When reflecting on some of the highlights of their busy year, both brothers immediately think of their headline show in London, at the Kentish Town Forum. “That blew my mind”, Matthew starts. “I was so overwhelmed with emotion. I came off stage, saw my grandad, and cried. You could feel something special in that room.” James agrees, and adds that he wishes all shows could be like that. “I’m sure some bands are very professional and just treat every show the same. But we are so responsive to the crowd and their energy…” Matthew jumps in, insisting that the personal nature of the music they make means they need a connection to the audience. “When it is really good, we’ll come off stage and you can see it in each other’s eyes – before anyone’s said a word – that you’ve all had a fucking great show. That’s an amazing feeling.”

The emotion that drives Deaf Havana’s music is certainly something which sets them apart, especially within a scene which tends to lean heavily on toxic notions of masculinity. “That’s just not who I am, I’ve never been a very ‘masculine’ man.” James shrugs. “I’m very open in who I am, and that’s how I write.” The band’s song ‘Anemophobia’, in particular, is a very honest depiction of anxiety. “It’s quite brutal, lyrically, and I think you can hear the desperation in my voice. But I think that’s been helpful to people, it’s something they connect with and it makes them feel less alone. A lot of people are scared to talk about these things. They shouldn’t have to be. I’m glad that song means something to people.”

The album cycle for All These Countless Nights has been a short one, with the album having only been released in January, and the lead single ‘Sing’ late last summer.

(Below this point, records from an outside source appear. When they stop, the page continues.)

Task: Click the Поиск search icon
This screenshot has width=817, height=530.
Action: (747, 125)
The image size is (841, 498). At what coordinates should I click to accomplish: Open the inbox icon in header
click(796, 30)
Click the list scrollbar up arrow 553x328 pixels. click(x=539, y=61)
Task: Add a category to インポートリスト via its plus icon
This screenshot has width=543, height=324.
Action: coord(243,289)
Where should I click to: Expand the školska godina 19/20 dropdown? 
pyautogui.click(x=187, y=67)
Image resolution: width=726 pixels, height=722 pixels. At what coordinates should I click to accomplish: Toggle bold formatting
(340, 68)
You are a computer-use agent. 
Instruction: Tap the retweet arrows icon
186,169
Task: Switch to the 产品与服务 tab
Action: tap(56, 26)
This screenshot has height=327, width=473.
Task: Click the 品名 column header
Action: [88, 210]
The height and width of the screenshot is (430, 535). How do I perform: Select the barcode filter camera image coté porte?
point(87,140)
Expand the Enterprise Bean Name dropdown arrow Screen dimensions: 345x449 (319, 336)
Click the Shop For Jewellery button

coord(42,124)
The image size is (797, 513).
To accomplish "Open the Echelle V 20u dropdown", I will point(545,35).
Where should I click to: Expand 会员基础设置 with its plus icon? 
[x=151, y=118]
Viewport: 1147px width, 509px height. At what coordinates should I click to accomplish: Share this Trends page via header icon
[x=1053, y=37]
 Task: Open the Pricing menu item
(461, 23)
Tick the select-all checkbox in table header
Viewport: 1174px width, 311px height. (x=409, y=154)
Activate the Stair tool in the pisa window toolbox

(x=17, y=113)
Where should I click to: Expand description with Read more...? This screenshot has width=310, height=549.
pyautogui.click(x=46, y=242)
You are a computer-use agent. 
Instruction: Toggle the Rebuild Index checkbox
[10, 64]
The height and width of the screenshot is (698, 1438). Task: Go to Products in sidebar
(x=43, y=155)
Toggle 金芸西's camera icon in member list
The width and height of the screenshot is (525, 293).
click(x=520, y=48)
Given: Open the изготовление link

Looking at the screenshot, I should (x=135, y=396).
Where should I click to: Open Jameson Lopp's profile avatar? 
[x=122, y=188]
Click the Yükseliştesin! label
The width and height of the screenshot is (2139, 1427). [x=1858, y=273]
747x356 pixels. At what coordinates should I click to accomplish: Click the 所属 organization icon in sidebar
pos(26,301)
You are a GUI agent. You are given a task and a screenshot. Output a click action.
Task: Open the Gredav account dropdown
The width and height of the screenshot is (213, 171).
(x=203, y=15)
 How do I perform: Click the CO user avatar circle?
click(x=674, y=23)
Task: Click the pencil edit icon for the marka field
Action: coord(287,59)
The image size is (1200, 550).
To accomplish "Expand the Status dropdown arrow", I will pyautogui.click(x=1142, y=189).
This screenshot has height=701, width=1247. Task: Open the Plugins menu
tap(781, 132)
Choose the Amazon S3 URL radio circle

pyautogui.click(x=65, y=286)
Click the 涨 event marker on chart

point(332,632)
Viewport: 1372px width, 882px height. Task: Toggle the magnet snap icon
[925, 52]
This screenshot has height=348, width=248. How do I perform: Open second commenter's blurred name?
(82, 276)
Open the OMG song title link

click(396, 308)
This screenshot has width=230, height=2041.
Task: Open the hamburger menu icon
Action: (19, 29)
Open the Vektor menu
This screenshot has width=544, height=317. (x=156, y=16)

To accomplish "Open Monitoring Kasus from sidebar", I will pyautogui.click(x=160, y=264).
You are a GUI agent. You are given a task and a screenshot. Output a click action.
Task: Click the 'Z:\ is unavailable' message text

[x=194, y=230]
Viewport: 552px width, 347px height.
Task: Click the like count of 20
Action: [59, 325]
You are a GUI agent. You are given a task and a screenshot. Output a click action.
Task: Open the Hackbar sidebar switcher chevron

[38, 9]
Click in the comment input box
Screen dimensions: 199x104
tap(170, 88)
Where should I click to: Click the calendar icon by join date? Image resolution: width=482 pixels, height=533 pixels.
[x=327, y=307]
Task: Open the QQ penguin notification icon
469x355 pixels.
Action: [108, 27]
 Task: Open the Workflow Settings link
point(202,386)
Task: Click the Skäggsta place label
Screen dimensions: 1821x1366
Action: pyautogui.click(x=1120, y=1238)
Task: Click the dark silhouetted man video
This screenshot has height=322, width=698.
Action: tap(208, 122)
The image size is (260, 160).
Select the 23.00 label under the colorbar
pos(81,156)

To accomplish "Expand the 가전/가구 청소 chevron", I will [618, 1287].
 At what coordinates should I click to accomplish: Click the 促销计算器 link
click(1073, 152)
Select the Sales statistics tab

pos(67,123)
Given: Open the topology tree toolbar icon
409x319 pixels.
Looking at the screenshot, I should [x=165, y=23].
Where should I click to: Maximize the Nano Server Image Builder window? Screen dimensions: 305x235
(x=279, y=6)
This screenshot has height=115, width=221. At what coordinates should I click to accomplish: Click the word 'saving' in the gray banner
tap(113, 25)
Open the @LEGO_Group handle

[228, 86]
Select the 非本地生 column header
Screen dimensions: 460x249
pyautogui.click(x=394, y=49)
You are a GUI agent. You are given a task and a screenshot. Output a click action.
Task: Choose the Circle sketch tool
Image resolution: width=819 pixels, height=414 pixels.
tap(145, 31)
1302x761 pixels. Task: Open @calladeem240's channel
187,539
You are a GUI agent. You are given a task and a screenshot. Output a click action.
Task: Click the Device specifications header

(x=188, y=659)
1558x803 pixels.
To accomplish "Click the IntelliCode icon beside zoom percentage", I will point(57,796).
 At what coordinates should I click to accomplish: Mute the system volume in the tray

Deaf Havana are looking to the future though, and James has already started writing for the 5th album. Are there any themes taking shape on the next record yet? “It’s probably just about being hungover, isn’t it?” Matthew Jokes. James grins. “I’m trying to be more upbeat, more positive. It’ll still be relatable, and hopefully still stuff that can help people through things. But I want it to be more light-hearted.” We’ll have to wait and see to know more though, as the frontman doesn’t work in linear ways. “I’ll write five songs in a week and they’ll all sound completely different. [All These Countless Nights] was nearly a synth metal album!” It won’t be too long until we can hear the next record, as James says they’re aiming to get it out by September 2018. “It’s because I’m scared the same thing’s going to happen again [as with after Old Souls], that we’ll leave it for so long. We’ve been gaining momentum again, and it would suck to lose that.” Matthew adds that they won’t put out anything they’re not proud of though. His brother smirks, and quips “we won’t be releasing a synth metal album.”